* Exercise requirements: Where the data below has the string "computer", return the whole line.

===============

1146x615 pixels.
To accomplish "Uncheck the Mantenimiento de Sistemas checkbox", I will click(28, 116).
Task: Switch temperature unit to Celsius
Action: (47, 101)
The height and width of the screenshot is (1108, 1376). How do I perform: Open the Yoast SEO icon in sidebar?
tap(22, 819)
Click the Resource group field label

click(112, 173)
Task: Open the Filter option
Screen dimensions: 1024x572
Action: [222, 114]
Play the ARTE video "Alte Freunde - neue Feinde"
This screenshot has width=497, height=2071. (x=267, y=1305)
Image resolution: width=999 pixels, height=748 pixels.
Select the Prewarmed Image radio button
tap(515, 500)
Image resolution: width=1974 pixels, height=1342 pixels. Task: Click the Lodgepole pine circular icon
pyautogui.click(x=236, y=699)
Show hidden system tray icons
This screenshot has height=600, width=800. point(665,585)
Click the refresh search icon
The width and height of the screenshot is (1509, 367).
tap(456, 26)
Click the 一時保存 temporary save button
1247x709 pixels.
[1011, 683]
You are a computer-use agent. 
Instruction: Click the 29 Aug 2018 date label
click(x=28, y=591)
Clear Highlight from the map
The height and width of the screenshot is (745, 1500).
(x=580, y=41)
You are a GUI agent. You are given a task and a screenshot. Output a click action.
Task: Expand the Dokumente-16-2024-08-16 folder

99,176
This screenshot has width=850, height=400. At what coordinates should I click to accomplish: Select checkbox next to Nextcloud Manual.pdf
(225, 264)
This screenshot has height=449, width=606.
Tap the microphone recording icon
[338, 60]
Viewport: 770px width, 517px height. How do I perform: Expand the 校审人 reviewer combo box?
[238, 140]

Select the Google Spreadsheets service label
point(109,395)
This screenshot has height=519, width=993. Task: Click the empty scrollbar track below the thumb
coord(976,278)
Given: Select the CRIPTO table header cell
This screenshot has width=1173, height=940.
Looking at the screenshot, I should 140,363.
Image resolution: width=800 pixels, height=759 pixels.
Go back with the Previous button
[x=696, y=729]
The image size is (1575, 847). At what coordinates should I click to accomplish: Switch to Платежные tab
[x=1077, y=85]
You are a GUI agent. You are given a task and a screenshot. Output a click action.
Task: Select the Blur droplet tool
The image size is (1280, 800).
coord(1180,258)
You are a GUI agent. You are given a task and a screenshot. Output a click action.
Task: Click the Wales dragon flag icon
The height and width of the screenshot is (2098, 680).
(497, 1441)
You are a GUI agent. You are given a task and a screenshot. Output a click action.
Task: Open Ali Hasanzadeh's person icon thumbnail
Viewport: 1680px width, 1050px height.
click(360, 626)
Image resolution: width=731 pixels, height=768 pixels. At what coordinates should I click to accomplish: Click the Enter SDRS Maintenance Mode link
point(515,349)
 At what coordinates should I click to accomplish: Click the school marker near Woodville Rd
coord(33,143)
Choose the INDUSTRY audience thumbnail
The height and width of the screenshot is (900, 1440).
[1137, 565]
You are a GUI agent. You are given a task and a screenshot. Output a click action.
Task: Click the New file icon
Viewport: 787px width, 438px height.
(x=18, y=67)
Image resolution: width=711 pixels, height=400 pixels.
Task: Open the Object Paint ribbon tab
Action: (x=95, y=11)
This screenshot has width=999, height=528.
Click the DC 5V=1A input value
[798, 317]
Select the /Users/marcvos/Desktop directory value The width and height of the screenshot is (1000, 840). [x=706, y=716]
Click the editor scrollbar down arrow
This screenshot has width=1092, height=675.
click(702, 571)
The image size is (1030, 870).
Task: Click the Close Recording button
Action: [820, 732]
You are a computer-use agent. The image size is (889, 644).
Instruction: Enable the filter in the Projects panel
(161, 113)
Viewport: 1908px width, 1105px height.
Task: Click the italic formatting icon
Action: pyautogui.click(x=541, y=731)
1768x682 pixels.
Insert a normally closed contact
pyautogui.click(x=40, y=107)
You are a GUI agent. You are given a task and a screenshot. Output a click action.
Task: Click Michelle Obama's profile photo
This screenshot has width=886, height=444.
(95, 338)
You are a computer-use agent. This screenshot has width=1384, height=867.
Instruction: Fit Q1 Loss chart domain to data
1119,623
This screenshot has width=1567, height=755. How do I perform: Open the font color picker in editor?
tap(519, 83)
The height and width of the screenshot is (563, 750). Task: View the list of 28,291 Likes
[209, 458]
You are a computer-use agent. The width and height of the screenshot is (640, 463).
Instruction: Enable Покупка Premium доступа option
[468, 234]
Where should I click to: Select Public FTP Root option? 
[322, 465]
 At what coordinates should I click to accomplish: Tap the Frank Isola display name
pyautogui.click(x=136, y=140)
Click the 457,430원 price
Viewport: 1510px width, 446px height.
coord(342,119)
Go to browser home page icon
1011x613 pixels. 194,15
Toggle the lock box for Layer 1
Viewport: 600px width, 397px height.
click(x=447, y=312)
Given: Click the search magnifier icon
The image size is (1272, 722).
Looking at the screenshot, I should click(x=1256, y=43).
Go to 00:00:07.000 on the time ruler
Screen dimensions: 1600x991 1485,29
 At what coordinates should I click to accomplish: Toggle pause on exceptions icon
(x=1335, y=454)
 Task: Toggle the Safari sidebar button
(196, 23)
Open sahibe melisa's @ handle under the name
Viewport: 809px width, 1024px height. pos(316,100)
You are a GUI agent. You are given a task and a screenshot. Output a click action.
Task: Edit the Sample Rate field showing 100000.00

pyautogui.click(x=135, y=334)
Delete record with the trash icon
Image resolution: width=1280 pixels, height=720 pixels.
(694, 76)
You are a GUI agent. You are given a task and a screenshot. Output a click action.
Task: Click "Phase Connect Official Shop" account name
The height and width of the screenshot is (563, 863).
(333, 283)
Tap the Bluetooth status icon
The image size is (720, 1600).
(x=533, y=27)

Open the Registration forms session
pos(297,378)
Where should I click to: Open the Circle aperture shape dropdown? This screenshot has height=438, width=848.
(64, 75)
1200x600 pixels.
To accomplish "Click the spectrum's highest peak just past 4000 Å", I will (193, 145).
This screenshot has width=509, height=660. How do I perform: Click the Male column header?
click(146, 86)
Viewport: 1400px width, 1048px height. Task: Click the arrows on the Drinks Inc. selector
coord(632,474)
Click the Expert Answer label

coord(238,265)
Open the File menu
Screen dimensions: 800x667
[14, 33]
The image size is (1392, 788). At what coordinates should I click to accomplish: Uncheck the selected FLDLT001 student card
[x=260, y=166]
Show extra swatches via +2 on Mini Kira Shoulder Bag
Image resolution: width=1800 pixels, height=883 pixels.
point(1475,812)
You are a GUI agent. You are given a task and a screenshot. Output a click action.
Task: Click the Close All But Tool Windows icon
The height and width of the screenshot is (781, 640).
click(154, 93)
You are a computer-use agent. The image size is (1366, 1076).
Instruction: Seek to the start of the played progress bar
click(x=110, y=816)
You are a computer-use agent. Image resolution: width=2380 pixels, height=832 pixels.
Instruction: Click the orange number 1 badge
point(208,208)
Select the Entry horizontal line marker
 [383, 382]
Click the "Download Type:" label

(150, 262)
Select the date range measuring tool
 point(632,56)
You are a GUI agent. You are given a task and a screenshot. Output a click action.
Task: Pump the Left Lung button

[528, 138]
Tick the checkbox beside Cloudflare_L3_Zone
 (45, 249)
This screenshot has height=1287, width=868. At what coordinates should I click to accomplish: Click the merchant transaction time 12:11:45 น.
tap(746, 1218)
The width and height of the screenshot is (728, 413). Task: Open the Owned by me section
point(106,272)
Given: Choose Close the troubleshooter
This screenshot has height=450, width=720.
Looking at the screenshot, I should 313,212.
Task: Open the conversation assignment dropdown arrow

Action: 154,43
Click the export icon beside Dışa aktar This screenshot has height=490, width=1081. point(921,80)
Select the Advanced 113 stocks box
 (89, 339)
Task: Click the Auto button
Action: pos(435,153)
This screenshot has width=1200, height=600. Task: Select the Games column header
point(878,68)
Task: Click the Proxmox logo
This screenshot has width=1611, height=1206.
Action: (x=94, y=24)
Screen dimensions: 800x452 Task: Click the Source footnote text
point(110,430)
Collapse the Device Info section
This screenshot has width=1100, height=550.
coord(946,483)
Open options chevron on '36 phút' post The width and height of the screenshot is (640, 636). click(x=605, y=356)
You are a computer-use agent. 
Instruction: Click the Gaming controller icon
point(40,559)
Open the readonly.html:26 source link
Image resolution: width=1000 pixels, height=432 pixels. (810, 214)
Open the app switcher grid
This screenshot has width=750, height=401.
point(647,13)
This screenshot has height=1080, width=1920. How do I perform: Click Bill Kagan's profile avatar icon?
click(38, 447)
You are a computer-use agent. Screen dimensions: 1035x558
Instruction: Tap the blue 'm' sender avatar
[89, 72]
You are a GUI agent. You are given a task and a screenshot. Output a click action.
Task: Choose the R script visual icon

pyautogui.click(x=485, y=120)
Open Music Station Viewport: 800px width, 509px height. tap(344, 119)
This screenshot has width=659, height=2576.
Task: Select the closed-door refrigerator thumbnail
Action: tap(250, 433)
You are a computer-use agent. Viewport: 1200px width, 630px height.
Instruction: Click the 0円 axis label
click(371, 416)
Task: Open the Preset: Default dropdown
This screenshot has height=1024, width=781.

===============

* Output of the exercise:
You are a computer-use agent. 
You are a computer-use agent. The image size is (889, 644).
You are a computer-use agent. This screenshot has width=1384, height=867.
You are a computer-use agent. The width and height of the screenshot is (640, 463).
You are a computer-use agent. The image size is (1366, 1076).
You are a computer-use agent. Image resolution: width=2380 pixels, height=832 pixels.
You are a computer-use agent. 
You are a computer-use agent. Screen dimensions: 1035x558
You are a computer-use agent. Viewport: 1200px width, 630px height.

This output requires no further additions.